The World Health Organization recommends a new, faster, less expensive, and easier to self-administer regimen for patients with MDR TB or rifampicin-resistant TB. Of note, though, is pregnancy, extra-pulmonary disease, and second-line treatment resistance are contraindications.1

This new regimen includes a 4-drug initiation phase for 4 to 6 months, followed by a 2-drug continuation phase for 5 months, costing less than $1000 per patient. Initiation phase drugs include kanamycin, moxifloxacin, prothionamide, clofazimine, pyrazinamide, high-dose isoniazid, and ethambutol. Continuation phase drugs include moxifloxacin, clofazimine, pyrazinamide, and ethambutol. Providers may substitute in linezolid, delamanid, or bedaquiline if the patient’s strain has documented resistance to one of the new regimen’s components, but research on these substitutions is limited.

Members of the International Carbapenem Study Group recently examined the shorter MDR TB regimen.2 This multicenter, observational, retrospective, cohort study enrolled MDR-/XDR-TB patients 16 years and older in 8 European and 3 South American countries. The study centers specialized in complicated TB cases, and the patient populations weren’t generally representative of European or South American TB patients.

Resistance to ethambutol and pyrazinamide, prothionamide, fluoroquinolones, and kanamycin were widespread in European patients. Only 4% of patient strains were susceptible to all of the short-regimen medications. Drug susceptibility testing was used to guide treatment selection in MDR TB cases; however, no testing currently exists for clofazimine or prothionamide. Extensive fluoroquinolone resistance, with concomitant pyrazinamide resistance especially, predicts treatment failure.

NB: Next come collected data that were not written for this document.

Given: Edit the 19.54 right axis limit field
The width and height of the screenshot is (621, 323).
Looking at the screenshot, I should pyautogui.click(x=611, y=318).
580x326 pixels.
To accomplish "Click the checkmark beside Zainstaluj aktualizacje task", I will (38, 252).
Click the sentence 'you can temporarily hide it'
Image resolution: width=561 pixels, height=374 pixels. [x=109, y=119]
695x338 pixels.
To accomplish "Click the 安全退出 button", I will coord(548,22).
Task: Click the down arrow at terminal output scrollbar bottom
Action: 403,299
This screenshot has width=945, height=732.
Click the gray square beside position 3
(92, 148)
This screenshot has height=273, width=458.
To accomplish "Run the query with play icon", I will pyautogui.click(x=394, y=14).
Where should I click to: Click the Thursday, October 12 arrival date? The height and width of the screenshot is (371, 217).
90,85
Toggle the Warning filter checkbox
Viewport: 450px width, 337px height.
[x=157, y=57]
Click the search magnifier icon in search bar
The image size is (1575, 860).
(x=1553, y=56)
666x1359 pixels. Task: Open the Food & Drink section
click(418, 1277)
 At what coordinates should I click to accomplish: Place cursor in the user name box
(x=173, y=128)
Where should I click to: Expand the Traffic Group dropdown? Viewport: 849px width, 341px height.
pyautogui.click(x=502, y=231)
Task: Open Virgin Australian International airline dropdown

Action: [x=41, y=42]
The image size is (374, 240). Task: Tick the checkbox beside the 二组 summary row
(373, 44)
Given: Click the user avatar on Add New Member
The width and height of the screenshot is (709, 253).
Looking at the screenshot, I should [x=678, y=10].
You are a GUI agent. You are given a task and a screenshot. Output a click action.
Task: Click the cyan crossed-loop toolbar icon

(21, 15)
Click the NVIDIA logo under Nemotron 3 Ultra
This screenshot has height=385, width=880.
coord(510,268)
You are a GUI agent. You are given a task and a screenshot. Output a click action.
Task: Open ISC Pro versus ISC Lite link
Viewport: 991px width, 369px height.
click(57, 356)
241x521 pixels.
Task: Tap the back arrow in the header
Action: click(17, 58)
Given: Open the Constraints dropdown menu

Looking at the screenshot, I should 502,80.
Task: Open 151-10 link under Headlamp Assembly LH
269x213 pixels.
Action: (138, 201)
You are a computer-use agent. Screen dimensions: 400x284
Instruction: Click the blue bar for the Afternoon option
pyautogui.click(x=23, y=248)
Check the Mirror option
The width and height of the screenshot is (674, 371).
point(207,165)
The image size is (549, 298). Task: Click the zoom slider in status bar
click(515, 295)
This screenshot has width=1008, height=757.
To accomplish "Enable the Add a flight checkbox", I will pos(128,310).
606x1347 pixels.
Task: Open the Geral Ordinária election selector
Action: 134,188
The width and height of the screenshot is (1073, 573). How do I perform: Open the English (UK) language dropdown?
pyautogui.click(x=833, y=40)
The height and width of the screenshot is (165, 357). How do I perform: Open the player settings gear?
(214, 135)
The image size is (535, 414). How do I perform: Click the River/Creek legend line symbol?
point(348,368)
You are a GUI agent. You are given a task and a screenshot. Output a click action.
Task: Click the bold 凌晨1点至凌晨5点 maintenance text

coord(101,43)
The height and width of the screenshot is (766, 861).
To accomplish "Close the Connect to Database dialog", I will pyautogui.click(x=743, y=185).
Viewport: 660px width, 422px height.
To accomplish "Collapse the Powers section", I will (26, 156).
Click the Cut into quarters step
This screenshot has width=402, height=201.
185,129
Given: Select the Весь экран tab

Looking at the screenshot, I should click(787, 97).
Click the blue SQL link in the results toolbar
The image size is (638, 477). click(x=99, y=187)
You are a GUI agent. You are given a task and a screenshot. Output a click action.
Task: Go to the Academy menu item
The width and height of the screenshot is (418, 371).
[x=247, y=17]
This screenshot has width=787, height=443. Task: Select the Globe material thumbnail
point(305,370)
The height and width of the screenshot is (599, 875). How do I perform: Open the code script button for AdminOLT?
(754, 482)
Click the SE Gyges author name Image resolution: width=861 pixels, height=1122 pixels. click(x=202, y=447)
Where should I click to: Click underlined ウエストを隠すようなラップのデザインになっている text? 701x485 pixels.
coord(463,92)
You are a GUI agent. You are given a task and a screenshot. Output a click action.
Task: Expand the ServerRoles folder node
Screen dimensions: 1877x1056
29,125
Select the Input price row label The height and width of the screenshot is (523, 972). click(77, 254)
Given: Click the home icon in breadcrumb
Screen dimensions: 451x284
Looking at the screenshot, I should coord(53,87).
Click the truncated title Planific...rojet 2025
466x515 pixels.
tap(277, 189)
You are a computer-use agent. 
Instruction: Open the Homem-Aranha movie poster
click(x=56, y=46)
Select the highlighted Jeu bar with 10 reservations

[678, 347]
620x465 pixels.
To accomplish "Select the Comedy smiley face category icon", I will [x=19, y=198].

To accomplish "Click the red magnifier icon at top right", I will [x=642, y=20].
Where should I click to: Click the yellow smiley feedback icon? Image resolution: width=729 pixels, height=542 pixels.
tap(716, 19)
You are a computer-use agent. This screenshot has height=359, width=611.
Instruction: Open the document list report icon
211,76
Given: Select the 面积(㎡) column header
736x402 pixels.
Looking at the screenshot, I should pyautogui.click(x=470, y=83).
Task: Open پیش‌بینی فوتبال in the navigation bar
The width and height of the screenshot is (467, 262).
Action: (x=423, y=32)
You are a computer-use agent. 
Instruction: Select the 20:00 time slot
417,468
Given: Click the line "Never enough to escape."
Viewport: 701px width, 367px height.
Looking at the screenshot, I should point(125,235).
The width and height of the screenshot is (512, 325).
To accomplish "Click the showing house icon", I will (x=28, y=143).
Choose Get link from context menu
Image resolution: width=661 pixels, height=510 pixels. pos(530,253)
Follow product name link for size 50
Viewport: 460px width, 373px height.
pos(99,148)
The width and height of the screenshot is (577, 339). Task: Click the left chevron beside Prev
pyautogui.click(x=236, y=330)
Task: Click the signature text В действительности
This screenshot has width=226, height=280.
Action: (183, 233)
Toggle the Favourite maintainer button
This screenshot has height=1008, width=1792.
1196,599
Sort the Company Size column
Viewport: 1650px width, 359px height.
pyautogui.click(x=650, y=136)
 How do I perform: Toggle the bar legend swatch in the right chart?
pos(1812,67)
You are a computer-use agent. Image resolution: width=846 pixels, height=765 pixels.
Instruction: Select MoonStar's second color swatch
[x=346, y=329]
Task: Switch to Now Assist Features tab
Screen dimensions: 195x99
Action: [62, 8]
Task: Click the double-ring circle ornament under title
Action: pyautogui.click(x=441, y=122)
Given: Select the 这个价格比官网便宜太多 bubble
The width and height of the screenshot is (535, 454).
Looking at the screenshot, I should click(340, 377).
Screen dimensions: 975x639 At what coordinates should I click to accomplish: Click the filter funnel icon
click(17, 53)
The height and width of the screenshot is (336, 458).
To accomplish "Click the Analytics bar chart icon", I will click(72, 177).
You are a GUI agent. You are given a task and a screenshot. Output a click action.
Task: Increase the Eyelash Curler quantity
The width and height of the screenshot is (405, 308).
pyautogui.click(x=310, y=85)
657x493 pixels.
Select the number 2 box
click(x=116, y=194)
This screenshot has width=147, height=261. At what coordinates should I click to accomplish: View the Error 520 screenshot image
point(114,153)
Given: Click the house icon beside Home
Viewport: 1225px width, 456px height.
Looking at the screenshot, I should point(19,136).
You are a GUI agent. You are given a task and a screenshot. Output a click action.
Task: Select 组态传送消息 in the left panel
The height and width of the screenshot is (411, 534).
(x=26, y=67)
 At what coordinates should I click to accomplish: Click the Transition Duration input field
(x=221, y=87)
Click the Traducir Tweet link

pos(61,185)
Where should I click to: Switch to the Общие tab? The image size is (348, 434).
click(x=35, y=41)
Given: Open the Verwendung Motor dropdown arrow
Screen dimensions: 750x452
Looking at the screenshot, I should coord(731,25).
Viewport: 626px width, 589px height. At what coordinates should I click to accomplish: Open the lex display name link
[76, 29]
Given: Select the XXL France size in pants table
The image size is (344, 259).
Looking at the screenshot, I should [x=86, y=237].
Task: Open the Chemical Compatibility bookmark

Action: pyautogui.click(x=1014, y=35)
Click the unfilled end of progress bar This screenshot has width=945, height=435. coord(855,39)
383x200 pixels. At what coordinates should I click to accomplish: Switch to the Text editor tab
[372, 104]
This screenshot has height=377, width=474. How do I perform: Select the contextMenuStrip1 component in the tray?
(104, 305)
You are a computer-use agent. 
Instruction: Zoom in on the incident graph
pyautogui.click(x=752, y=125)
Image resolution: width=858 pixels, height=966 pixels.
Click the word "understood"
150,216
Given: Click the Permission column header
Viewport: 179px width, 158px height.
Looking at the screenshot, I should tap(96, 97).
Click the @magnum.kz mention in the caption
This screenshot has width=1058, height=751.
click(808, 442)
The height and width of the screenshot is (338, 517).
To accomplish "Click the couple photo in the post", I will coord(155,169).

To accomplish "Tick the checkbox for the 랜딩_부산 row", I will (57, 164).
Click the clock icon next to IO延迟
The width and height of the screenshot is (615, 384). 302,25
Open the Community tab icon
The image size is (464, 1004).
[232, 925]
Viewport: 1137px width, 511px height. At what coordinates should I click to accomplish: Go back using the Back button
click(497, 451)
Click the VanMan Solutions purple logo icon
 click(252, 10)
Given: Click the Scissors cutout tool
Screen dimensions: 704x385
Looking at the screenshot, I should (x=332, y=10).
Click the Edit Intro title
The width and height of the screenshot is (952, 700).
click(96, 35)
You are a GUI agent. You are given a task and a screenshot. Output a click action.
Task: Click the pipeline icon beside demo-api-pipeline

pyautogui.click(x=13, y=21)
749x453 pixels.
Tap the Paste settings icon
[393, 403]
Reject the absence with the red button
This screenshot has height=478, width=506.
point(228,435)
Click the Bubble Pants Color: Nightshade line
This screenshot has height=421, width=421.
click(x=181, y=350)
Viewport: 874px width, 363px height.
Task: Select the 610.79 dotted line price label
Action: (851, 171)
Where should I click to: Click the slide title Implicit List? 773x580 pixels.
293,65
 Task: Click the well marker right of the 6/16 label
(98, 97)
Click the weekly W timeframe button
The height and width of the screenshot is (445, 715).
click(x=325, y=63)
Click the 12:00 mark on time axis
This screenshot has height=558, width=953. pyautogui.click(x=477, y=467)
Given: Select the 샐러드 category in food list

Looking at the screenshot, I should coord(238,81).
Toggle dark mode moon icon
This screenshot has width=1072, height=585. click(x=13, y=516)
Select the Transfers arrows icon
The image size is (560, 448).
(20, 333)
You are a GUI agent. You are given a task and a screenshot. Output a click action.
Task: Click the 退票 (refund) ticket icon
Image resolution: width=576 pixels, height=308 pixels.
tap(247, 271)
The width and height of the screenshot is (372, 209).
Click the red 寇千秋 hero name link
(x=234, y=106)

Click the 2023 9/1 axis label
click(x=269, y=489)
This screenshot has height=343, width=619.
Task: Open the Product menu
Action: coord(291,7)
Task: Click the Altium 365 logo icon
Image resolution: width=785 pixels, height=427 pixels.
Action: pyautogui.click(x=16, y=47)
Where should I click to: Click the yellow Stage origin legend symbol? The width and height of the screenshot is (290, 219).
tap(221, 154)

This new regimen hasn’t been selected for extensively drug-resistant (XDR) TB in the available literature, but it reduces the risk of XDR TB selection compared with standard of care. Patients are more likely to finish therapy due to the shorter course of the new regimen; therefore, it decreases the prevalence of patients at risk of MDR TB.

Drug susceptibility testing, disease extent, toxicity concerns, medication availability, previous antituberculosis medication exposure, and expected adherence should guide treatment selection.

References

  • World Health Organization. The Shorter MDR-TB Regimen. WHO website. who.int/tb/Short_MDR_regimen_factsheet.pdf. Accessed September 11, 2016.
  • Sotgiu G, et al. Faster for less: the new "shorter" regimen for multidrug-resistant tuberculosis. Eur Respir J. 2016;48(3).